“What are our aspirations for youth? Not only in the realm of employability but also in their personal development – as people not just as workers.”
This was one of the remarks made by Tanika McLeod, a research associate with YouthREX (Youth Research and Evaluation Exchange), at a Community of Practice gathering held at the Toronto Baha’i Centre on “The Power of Mentorship in Youth Employment Outcomes”. About 40 people attended from dozens of organizations and government agencies across the Toronto area.
It was the second Community of Practice organized in partnership with the Office of Public Affairs of the Baha’i Community of Canada.
The first event brought together people from various agencies and organisations to explore pathways to youth employment. “We agreed that positive youth employment outcomes involve not only the efforts of youth themselves, but the structures and systems that do – or do not – support them as they transition into employment and adulthood,” said Cyril Cromwell, Learning and Development Manager with YouthREX. “Therefore, it is not only “take-off” into work that requires attention, but also successful “landing” in more secure work.”

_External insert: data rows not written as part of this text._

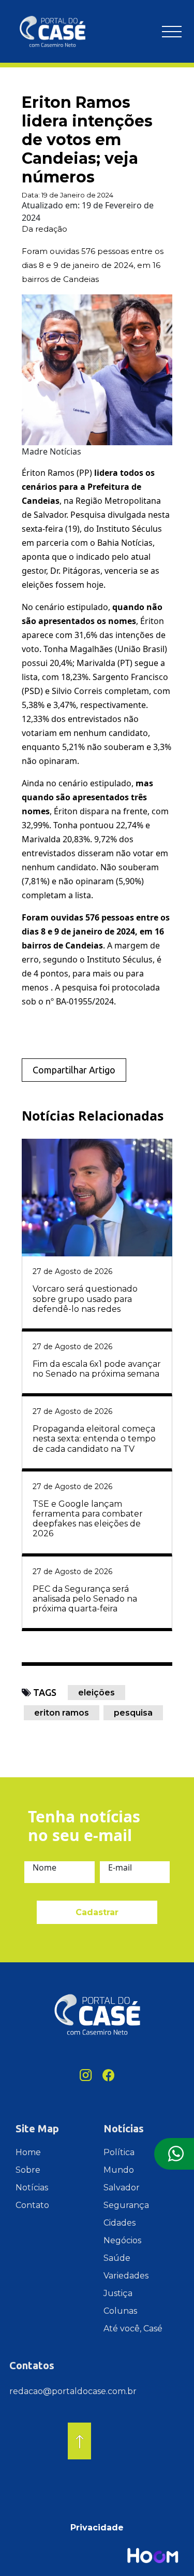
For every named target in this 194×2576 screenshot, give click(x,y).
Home (28, 2152)
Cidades (119, 2223)
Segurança (126, 2205)
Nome (44, 1867)
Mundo (118, 2170)
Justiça (117, 2293)
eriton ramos (61, 1713)
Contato (32, 2205)
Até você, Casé (132, 2328)
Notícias (32, 2187)
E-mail (120, 1867)
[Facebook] (108, 2075)
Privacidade (97, 2527)
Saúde (116, 2258)
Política (119, 2152)
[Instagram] (86, 2075)
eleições (96, 1692)
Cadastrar (97, 1912)
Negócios (122, 2240)
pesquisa (133, 1713)
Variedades (125, 2276)
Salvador (121, 2187)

“Building on the first gathering, we decided to focus on the role that mentorship plays in helping young people to become protagonists of their own future and development,” added Ashraf Rushdy, Project Coordinator with the Office of Public Affairs. “We wanted to learn more about the characteristics of a successful mentoring relationship and the kind of environment or culture that allows mentoring programs to take root and develop naturally.”
The gathering began with a number of guest speakers sharing their experience with mentorship programs. Neda Farahmandpour spoke about her experience in a number of professional settings, and with the Wordswell Association for Community Learning, a Baha’i-inspired organization.
“The transition from school to employment requires that young people know themselves and what they can offer. Mentorship can help to give them a sense of conviction to make a plan for their future based on their own talents and abilities,” she said.
“In relation to this, a mentor doesn’t just get through a checklist, but has to see a youth – their strengths, their aspirations – and then help these to find expression and be nurtured in collective experiences.”
Tanika McLeod added that effective mentorship requires “knowing the youth and the realities of their lives, including what they face at home and in school… This means creating a holistic approach that is more than just a problem-solving operation, but which has a more integrated view of the life of the young person.”
Within smaller group discussions, many participants also spoke about the precarious nature of work that many youth encounter as they join the workforce. This has implications for how mentors help young people to think about their future. Successful programs take a strengths-based approach that builds confidence, and teach youth skills that are transferrable between jobs and can be used in a changing workforce.
Participants also consulted about how young people can be supported to explore alternative economies and ways of earning a living, which may be outside of structures that foster dependency and exploitation.
This was a theme also raised in a thought piece shared by the Office of Public Affairs, which reflected on insights from the Baha’i community’s experience with programs that support the mentorship of young people:
Our hopes and aspirations for young people extend beyond helping them to fit into a prescribed role in society, especially one that gives them few opportunities for future progress. We might also envision young people as capable of becoming protagonists of their own growth and development, and catalysts to transform their social circumstances. If we see them in this light, then mentorship would extend beyond learning to produce an attractive CV, how to do well at an interview, or developing entrepreneurial skills. It would also include helping them to reflect on the condition of society and their own potential to contribute constructively to its transformation.
The next meeting of the Community of Practice will be in September 2019.